А теперь что остается от законодательной деятельности? Нам — ничего; но Аполлону, дельфийскому богу, мы оставляем распоряжение о величайшем из всех дел — то есть о религии. Только нашему исконному божеству, восседающему в центре и пупе земли, мы доверимся, если у нас есть хоть капля здравого смысла, в деле такой важности. Никакой чужеземный бог не будет верховным в наших пределах...

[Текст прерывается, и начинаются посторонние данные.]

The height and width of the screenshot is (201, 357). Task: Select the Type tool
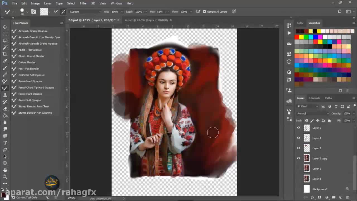(5, 143)
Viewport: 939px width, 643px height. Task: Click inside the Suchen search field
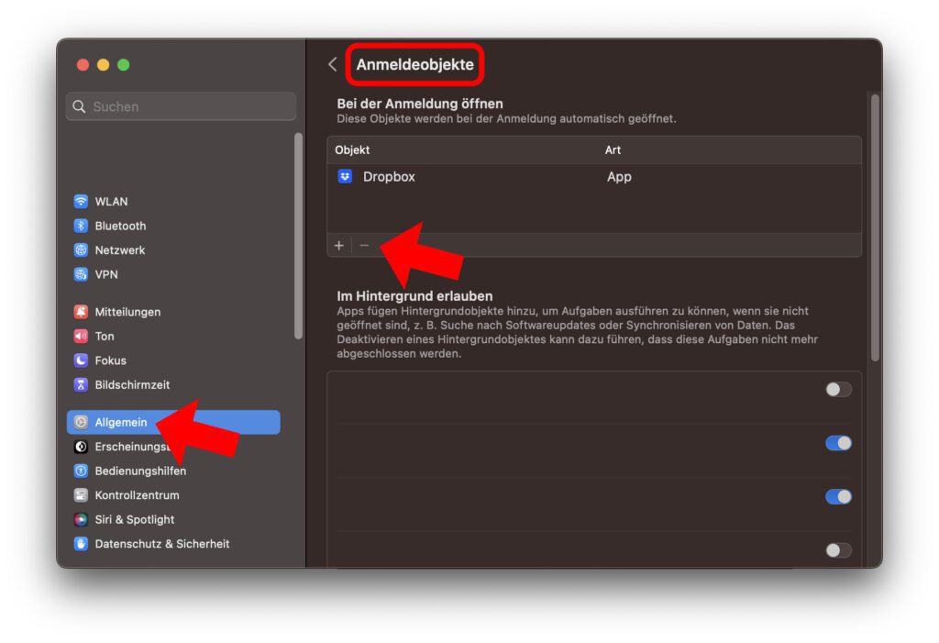tap(181, 106)
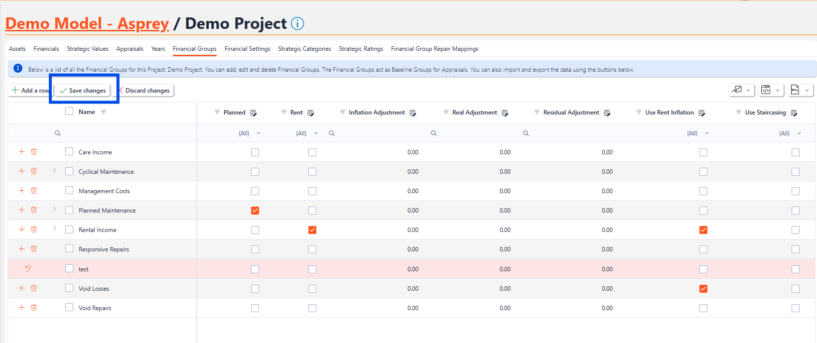Image resolution: width=817 pixels, height=343 pixels.
Task: Click the plus icon on Management Costs row
Action: coord(21,191)
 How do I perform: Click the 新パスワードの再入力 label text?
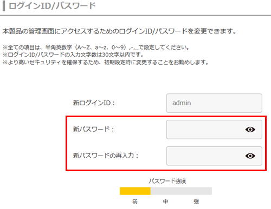pos(106,156)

Здесь, как сказал бы Сократ, давайте «поразмыслим» о том, что было сказано ранее: до сих пор мы говорили не о счастье граждан, а только о благополучии государства. Они могут быть счастливейшими из людей, но нашей главной целью при основании государства было не сделать их счастливыми. Они должны были стать стражами, а не отдыхающими. В этой приятной манере нам представлен знаменитый вопрос как древней, так и современной философии, касающийся отношения долга к счастью, права к пользе.